Please write out the listing beneath this sentence exactly, from its first line to the line with "Image resolution: width=1213, height=2576.", and stop there.

+++ DATA FOR THE TASK

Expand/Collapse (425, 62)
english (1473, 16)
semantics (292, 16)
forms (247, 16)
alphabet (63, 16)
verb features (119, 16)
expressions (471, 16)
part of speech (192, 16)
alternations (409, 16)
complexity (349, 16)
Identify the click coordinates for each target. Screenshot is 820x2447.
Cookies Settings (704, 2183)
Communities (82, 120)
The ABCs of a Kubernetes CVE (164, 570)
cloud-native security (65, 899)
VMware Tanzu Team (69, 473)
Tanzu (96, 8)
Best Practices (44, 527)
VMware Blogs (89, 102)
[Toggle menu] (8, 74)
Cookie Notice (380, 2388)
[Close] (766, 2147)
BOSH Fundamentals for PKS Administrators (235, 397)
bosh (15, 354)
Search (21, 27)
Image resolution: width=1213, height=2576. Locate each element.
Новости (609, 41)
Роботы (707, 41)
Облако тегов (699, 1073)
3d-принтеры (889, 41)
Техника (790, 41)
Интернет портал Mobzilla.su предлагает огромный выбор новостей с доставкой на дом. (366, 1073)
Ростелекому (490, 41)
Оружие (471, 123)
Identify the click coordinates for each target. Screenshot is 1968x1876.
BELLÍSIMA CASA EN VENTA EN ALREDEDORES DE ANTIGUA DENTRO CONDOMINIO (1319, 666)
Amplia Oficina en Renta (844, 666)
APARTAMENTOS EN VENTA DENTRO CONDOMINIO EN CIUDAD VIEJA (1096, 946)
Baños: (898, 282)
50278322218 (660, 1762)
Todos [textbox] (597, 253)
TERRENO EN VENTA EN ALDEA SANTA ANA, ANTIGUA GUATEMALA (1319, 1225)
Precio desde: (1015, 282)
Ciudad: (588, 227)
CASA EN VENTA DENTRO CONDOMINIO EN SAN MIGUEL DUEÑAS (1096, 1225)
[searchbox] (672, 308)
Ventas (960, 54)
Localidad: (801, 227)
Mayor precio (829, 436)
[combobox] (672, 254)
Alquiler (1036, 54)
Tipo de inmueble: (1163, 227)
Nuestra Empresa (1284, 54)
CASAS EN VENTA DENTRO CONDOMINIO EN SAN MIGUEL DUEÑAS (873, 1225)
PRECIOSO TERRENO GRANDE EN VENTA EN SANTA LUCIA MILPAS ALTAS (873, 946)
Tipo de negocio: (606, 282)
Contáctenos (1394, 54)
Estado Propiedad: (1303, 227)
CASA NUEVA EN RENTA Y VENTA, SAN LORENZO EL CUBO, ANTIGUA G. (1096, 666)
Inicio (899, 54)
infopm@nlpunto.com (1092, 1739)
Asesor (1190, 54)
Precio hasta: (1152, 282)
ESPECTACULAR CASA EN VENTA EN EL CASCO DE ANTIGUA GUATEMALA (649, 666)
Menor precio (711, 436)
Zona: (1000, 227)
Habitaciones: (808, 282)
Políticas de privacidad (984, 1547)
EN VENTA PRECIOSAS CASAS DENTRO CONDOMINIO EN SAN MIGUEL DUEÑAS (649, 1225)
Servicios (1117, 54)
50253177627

++++++

■ **REPLY TO THE TASK**
Expand/Collapse (425, 62)
english (1473, 16)
semantics (292, 16)
forms (247, 16)
alphabet (63, 16)
verb features (119, 16)
expressions (471, 16)
part of speech (192, 16)
alternations (409, 16)
complexity (349, 16)
Identify the click coordinates for each target. Screenshot is 820x2447.
Cookies Settings (704, 2183)
Communities (82, 120)
The ABCs of a Kubernetes CVE (164, 570)
cloud-native security (65, 899)
VMware Tanzu Team (69, 473)
Tanzu (96, 8)
Best Practices (44, 527)
VMware Blogs (89, 102)
[Toggle menu] (8, 74)
Cookie Notice (380, 2388)
[Close] (766, 2147)
BOSH Fundamentals for PKS Administrators (235, 397)
bosh (15, 354)
Search (21, 27)
Image resolution: width=1213, height=2576. Locate each element.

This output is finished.